Install the core package with zero heavy external dependencies:

pip install kaizenstat

Optional Drivers & Accelerators

Tailor KaizenStat to your specific workload:

pip install kaizenstat[ui]     # Install Streamlit for web dashboards
pip install kaizenstat[gpu]    # Install XGBoost with GPU/MPS support
pip install kaizenstat[fast]   # Install Polars for ultra-fast CSV parsing
pip install kaizenstat[all]    # Install all optional components

⚔️ CLI & Python API Feature Matrix

KaizenStat is designed around a single unified vocabulary. Every CLI command has a direct, equivalent function in the Python SDK.
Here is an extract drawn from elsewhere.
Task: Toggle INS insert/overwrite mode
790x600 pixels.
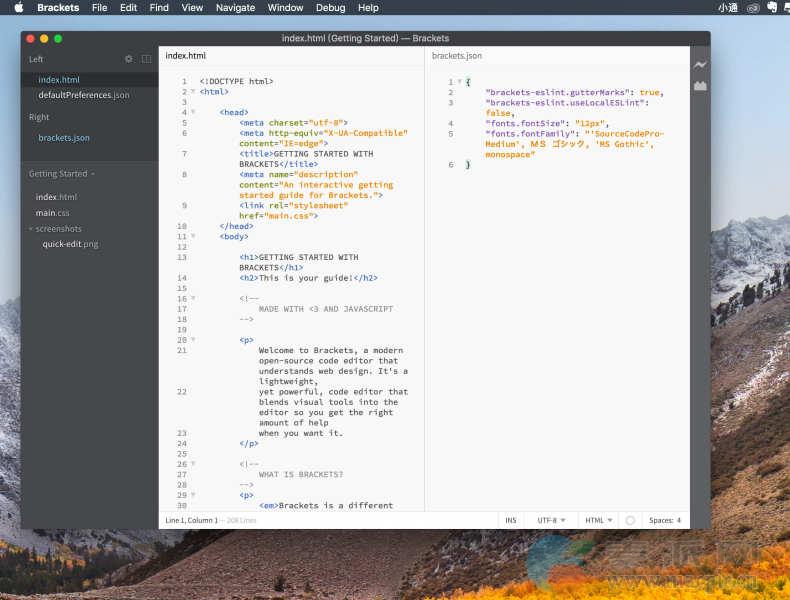Action: click(x=511, y=520)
Command Python API Purpose
kz audit KaizenStat.audit() 🔍 Runs a diagnostic sweep (missing values, duplicates, imbalance, dead features).
kz heal KaizenStat.heal() 🩹 Clean, impute, parse datetimes, drop IDs, and encode string labels.
kz benchmark KaizenStat.benchmark() 🚀 Automatically trains, optimizes, and ranks model pipelines.
kz auto KaizenStat.auto() ⚡ Orchestrates the entire pipeline in sequence (Audit ➔ Heal ➔ Benchmark).
kz explain KaizenStat.explain() 💬 Generates plain-English diagnostic summaries and model recommendations.
kz codegen KaizenStat.codegen() 📝 Generates standalone, dependency-free Python code for the best model.
kz export-model KaizenStat.save_model() 💾 Trains the top pipeline and saves it directly to a .joblib binary.
kz report KaizenStat.report() 📊 Generates a beautiful, interactive HTML profiling report with Chart.js.
kz serve KaizenStat.serve() 🌐 Launches a local web dashboard to explore the data and run predictions.
- KaizenStat.analyze() 🧠 Executes auto-intelligence analysis over dataset context using LLM reasoning.
- KaizenStat.ask() 🤖 Answers complex developer queries about accuracy, data quality, or anomalies.
- KaizenStat.ask_followup() 🔁 Maintains multi-turn conversation memory with the data reasoning engine.

💡 Quick Start Guide

1. Python SDK Usage

from kaizenstat import KaizenStat
import pandas as pd

# Load your dataset
df = pd.read_csv("dataset.csv")

# 1. Diagnose issues
findings = KaizenStat.audit(df, target="target_column")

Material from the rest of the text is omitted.